Wasteful spending at metros balloons


municipality.jpgMOST of the country’s big cities have increased their "fruitless and wasteful" spending in the last financial year, despite some of them receiving kudos from international rating agencies.

Nelson Mandela Bay metro was the worst offender, according to auditor-general Kimi Makwetu’s 2014-15 local government audit report, released on Wednesday.
Managerial capacity at the country’s metros is expected to be vastly better than that of local and district municipalities, as they have larger budgets and were likely to attract skilled managers to oversee their finances.

Out of the total of R1.3-billion fruitless and wasteful expenditure incurred by the country’s 272 municipalities — up from R685-million the previous year — Nelson Mandela Bay was responsible for R423-million. This was a whopping increase from R10.6-million in the 2013-14 financial year.

Free State-based Matjhabeng Municipality, while not a top-tier council, was one of the worst offenders. Together with Nelson Mandela Bay, it accounted for more than half of the wastage.

All three of Gauteng’s metros regressed in their efforts to curb wasteful spending.

Buffalo City metro in the Eastern Cape improved in cutting wastage from R4.7-million in 2013-14 to R480,000, while eThekwini and Cape Town incurred no wastage. This was the second year eThekwini incurred no losses in this area, while Cape Town improved from R290,000 to nothing.

According to Makwetu’s report, irregular spending — another category of the reckless management of the public purse — amounted to R14.75-billion in the 2014-15 financial year, up from R11.76-billion the previous year.

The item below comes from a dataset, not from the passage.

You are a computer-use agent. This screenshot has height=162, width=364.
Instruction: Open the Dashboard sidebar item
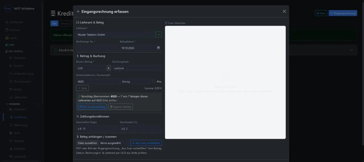click(16, 22)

Topping the list in irregular expenditure was Rustenburg in the North West (R3.06bn), followed by Nelson Mandela Bay metro (R1.34-billion), City of Tshwane (R1.10-billion), Buffalo City metro with R479-million and uThukela district with R324-million.

Karen Heese of Municipal IQ, said these high numbers reflected poorly on leadership in the metros.

"It’s not ideal. On the one hand, the defence is that there are such massive budgets being dealt with."

"But on the other hand, it is equally important that there is clean auditing because of the size of it. It’s a double-edged sword," she said.

In general, Makwetu lauded SA’s municipalities for the improvement in overall audit results — the number of municipalities that received clean audits increased from 40 in the preceding year to 54 in the 2014-15 financial year — claiming that it was possible to show improvement despite the surge in fruitless and wasteful spending.

It was a "conundrum" that despite the good outcomes, wastage levels were still high.